There is a need for an independent peoples’ study of China, unfettered by Chinese propaganda and the apologies of our handicapped governing class. We must demand a more principled relationship with both our current Chinese “partners” and the earlier European ones.

Part of the work we try to do at the Marcus Garvey Pan-Afrikan Institute is to develop a new framework for the study of these developments and trends, in terms of what effects they have on ordinary people, and the culture they use to survive or resist them. I would encourage all young Africans to begin organising themselves into study groups, as a first step, to map out and monitor the nature of these incursions in their localities. This is where the New African Agenda will be built.

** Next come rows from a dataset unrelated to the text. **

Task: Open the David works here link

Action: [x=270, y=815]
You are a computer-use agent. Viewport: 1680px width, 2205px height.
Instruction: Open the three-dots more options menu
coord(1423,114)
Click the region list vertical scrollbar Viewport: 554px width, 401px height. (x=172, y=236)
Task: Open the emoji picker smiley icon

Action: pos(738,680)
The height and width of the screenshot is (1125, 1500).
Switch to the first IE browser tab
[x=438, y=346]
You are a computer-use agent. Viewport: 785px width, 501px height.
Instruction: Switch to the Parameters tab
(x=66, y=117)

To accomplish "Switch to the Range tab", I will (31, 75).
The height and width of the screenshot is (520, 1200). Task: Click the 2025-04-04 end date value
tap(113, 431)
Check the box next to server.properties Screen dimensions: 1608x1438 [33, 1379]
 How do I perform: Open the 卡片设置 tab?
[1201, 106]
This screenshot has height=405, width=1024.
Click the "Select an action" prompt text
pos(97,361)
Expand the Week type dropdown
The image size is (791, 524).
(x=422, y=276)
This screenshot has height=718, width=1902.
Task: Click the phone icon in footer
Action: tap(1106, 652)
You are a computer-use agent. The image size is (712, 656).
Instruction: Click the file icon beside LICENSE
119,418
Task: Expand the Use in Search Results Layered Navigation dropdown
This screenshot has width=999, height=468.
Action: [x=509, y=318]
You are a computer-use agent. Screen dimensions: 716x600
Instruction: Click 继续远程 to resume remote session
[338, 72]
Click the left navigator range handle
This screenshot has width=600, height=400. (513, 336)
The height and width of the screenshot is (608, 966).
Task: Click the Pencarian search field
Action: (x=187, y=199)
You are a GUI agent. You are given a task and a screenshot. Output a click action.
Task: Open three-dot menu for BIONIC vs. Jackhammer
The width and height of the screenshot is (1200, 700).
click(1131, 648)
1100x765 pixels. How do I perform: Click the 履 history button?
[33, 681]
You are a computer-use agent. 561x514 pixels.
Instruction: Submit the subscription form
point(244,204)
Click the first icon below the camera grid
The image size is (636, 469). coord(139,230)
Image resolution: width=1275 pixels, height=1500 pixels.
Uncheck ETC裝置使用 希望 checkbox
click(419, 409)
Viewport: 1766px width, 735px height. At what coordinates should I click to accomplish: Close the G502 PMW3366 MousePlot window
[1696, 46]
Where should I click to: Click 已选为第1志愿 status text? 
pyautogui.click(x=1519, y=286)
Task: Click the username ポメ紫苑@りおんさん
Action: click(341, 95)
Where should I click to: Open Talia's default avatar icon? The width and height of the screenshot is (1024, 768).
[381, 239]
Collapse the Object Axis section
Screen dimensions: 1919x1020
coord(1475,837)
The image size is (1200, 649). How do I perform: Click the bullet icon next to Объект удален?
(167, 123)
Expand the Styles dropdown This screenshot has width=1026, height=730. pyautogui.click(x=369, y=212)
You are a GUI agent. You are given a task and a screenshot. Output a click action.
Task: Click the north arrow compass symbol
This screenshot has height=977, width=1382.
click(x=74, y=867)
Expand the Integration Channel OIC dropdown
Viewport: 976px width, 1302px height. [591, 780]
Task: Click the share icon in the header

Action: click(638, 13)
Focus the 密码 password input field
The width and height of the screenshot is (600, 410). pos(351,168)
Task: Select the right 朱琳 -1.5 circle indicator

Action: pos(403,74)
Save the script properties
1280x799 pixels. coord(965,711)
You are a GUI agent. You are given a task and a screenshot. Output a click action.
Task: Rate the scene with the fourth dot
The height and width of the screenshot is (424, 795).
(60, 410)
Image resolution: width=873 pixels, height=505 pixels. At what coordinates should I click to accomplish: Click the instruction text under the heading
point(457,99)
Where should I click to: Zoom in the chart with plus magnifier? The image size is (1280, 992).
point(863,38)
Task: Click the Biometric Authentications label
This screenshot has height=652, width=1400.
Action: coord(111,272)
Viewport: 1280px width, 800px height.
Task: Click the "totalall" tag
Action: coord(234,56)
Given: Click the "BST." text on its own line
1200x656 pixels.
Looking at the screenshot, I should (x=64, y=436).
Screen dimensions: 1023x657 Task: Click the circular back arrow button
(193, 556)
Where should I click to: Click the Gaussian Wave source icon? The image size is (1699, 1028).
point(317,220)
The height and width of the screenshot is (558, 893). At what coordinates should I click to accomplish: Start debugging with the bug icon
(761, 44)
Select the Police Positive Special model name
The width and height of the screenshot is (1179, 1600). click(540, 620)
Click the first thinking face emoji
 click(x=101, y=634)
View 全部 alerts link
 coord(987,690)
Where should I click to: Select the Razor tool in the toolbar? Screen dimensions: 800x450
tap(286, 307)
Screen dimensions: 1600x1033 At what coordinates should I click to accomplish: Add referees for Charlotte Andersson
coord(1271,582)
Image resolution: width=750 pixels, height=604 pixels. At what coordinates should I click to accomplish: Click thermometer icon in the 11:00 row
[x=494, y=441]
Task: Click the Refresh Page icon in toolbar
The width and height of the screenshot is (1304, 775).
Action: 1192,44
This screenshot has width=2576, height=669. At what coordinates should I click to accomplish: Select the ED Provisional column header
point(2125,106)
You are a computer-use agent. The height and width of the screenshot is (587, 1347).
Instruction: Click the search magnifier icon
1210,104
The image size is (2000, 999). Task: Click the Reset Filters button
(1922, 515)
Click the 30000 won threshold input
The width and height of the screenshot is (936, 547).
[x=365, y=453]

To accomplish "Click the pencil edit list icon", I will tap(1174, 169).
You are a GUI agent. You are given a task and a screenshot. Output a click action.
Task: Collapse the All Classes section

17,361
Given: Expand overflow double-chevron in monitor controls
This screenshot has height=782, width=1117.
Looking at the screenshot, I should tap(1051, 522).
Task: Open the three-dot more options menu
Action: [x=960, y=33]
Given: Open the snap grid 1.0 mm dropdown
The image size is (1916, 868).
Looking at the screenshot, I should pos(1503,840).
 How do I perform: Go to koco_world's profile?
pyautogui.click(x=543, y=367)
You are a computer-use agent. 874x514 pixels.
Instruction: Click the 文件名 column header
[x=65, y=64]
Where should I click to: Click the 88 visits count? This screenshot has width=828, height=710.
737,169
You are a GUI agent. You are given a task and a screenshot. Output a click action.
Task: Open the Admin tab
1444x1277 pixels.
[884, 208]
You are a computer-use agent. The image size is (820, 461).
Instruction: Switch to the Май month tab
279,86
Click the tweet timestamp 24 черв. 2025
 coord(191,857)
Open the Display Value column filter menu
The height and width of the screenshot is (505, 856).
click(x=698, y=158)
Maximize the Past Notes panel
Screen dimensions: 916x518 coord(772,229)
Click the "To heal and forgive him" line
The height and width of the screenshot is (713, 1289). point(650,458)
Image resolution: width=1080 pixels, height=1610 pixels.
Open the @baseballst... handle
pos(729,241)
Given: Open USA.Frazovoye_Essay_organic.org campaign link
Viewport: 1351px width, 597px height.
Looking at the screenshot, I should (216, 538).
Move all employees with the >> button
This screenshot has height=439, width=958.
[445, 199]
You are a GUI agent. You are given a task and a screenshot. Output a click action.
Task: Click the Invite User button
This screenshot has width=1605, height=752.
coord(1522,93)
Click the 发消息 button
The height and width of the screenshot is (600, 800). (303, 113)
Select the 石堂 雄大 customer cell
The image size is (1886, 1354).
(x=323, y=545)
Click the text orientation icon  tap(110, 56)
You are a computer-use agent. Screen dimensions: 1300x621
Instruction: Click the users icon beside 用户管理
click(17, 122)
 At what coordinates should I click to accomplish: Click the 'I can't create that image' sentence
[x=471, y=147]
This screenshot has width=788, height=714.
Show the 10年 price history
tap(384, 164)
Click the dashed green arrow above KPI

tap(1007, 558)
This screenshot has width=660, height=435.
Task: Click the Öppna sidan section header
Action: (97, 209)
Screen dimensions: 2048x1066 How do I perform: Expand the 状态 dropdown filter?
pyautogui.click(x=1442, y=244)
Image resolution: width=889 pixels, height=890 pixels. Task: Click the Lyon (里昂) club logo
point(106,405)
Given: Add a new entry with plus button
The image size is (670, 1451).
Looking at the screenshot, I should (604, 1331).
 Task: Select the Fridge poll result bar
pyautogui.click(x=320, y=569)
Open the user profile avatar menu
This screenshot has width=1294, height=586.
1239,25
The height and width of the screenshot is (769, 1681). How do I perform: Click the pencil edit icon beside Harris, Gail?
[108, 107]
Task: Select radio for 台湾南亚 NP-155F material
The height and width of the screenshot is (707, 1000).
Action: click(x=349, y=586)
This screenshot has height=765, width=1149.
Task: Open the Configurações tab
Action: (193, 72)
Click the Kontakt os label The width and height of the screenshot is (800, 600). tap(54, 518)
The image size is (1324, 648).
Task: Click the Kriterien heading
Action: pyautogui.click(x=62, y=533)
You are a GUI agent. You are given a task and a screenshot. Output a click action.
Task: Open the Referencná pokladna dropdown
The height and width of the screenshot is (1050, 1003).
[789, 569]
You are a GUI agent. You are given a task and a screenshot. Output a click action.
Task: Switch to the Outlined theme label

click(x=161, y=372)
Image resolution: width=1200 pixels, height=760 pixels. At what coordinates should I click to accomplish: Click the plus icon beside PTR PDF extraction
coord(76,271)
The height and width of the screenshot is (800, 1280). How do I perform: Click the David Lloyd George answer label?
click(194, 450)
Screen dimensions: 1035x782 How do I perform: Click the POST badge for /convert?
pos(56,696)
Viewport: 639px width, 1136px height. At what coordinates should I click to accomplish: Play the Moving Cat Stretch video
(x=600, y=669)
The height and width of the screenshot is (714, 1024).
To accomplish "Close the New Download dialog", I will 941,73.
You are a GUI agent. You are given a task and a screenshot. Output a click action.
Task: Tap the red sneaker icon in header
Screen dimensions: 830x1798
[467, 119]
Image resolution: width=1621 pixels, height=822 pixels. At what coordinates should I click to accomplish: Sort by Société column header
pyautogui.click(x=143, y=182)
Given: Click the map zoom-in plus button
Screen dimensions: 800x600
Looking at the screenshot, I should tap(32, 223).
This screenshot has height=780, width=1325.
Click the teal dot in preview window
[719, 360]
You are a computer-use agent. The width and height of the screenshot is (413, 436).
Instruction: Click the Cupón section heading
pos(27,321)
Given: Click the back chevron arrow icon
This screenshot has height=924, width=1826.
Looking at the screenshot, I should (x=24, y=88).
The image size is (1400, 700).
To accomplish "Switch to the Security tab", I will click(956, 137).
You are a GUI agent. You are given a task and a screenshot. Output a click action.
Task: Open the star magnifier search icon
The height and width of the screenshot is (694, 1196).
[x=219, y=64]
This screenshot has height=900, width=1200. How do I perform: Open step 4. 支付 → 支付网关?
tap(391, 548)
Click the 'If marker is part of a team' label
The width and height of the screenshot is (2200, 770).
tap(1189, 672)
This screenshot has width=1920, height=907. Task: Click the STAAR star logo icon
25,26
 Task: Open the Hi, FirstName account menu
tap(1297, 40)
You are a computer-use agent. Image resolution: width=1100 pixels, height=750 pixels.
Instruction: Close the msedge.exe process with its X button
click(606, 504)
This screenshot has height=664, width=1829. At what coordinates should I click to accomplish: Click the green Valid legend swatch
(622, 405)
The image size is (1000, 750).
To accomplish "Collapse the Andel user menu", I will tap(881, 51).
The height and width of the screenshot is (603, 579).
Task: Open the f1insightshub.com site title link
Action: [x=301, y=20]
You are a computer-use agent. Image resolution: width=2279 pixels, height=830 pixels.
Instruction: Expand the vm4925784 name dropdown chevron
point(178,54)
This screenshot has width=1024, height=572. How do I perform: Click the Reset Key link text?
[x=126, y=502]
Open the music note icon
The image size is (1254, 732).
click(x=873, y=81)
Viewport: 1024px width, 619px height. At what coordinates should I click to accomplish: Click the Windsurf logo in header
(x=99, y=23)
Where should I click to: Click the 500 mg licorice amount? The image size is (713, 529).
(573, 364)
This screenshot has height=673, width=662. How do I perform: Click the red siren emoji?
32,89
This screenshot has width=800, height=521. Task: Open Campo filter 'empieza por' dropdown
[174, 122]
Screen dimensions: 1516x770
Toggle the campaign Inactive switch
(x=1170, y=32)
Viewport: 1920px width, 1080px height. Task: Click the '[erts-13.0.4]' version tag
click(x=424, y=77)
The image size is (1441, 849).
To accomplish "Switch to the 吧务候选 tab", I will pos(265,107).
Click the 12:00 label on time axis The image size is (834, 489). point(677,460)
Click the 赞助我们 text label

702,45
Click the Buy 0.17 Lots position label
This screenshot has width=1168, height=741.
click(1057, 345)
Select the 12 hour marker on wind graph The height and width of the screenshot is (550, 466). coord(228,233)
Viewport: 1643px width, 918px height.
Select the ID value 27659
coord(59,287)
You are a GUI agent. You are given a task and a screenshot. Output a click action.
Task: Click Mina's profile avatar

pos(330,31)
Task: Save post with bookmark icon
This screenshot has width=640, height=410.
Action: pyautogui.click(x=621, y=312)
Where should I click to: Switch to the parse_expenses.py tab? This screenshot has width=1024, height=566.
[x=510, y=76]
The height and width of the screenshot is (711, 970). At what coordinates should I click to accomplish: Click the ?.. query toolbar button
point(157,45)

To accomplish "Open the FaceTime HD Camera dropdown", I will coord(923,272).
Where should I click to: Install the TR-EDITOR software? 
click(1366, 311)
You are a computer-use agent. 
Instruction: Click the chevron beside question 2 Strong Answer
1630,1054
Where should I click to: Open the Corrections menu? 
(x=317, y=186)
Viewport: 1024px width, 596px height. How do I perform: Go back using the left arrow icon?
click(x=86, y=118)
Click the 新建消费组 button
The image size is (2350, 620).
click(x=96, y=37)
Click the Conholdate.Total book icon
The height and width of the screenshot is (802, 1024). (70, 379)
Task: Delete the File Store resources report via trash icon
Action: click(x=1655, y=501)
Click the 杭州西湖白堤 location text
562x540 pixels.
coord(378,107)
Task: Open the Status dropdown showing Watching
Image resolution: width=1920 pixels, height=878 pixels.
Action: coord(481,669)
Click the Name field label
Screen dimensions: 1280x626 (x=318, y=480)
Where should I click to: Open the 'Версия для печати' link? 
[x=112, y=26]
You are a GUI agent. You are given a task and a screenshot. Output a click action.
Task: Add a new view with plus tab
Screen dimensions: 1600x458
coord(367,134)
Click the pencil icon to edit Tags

Africa does not have much time left. We face environmental collapse, ethnic cleansing and debt bondage. Decades of cultural propaganda have desensitised many of the youth to the dangers inherent in losing cultural sovereignty. This, coupled with the cynical and inept example set by the older generation in power, has created societies very vulnerable to any passing idea that could lead to a takeover.

At one level, these are not new issues. As far back as 1969, the leadership of the Biafran movement, in attempting to break away from the Nigerian state, warned in its Ahiara Declaration that “in this jungle game for world domination, a black man’s life, let alone his well-being, counts for nothing.”

ALL the powers of the world wish to grab a piece of Africa. It is up to the indigenous African people to map out a strategy to safeguard their birthright.